I futures sul lingotto al Comex, divisione del Nymex, ieri sono così calati del 5,6 per cento, atterrando a 1.757 dollari l'oncia, mettendo a segno la flessione giornaliera più elevata dal marzo del 2008. In discesa le valutazioni anche a Londra (-5,65%), il cui fixing pomeridiano è sceso a 1.770 dollari l'oncia.

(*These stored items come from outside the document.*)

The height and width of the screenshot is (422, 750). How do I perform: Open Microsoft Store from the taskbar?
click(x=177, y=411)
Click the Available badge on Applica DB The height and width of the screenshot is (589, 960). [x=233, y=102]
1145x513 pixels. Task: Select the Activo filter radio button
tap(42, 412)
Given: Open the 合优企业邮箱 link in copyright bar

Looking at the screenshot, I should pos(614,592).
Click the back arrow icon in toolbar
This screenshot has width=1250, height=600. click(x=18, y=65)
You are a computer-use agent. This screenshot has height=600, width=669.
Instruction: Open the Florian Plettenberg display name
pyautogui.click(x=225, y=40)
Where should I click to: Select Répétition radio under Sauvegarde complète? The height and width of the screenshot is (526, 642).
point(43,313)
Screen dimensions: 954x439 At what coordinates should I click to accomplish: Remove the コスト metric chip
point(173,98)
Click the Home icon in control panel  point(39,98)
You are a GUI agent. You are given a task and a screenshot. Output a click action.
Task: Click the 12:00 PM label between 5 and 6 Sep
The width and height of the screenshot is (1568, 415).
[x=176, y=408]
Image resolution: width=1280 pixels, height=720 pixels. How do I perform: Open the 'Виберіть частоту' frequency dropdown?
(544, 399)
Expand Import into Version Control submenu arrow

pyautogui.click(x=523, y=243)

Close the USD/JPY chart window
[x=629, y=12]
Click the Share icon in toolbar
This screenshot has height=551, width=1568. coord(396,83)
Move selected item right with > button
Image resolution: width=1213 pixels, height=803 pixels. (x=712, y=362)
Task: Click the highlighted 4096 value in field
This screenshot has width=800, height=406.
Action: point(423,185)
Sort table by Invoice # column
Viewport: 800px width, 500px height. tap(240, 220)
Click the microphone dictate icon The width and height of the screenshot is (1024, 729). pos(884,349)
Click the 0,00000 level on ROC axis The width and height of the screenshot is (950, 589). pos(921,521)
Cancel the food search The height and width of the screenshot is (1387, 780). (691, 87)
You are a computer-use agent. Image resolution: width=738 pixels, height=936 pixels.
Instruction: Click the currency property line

Secondo gli analisti, la decisa flessione è da ricondurre alla decisione, attuata da molti investitori, di realizzare i profitti dopo la sfilza di nuovi massimi messa a segno dal prezioso nel corso delle ultime settimane. Ma a concorrere al ribasso possono essere stati anche altri elementi. Tra questi, c'è pure un fatto più prettamente tecnico. Nelle ultime ore si sono accavallati i rumors di un possibile aumento delle richieste dei margini per operare sui future del Cme, il più grande mercato dei derivati al mondo. Mossa, questa, che seguirebbe a ruota quella effettuata dallo Shanghai Gold Exchange, che ha rialzato i margini su alcuni dei suoi contratti forward per ben due volte nell'ultimo mese nel tentativo di frenare la volatilità sul mercato.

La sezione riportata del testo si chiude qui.